**TASK TO CARRY OUT**
Transcribe the records exactly from the line with "Click the last green N badge in Lecce row" to the end, both included.

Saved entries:
******
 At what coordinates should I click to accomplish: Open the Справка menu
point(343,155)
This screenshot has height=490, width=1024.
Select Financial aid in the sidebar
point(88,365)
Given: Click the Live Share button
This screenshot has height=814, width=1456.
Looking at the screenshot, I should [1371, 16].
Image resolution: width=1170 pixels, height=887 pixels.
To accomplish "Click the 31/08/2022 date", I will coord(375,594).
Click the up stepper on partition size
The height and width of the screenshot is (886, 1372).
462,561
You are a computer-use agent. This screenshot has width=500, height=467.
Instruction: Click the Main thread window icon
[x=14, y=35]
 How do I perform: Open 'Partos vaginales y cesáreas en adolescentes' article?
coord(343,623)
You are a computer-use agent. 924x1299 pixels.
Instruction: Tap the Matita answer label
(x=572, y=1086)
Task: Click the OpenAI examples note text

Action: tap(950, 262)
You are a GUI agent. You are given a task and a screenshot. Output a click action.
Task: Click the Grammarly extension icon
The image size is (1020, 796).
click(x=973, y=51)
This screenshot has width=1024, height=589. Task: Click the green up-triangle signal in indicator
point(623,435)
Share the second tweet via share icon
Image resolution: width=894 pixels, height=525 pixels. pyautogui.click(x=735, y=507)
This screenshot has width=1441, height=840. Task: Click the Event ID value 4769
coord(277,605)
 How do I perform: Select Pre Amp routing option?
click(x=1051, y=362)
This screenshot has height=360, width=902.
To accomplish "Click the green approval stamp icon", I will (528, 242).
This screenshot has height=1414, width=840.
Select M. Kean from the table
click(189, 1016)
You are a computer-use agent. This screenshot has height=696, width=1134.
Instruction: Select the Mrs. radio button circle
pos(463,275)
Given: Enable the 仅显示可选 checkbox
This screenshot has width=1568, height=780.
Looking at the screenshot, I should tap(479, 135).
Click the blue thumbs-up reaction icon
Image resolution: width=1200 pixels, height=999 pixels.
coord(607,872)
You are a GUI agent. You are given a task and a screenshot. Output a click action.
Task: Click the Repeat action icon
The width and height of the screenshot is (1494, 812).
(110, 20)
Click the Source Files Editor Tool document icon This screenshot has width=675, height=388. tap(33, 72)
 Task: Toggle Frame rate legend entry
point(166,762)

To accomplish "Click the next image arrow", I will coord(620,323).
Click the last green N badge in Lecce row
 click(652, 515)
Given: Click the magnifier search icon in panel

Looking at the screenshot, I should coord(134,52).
******
**RESPONSE BELOW**
Click the last green N badge in Lecce row
 click(652, 515)
Given: Click the magnifier search icon in panel

Looking at the screenshot, I should coord(134,52).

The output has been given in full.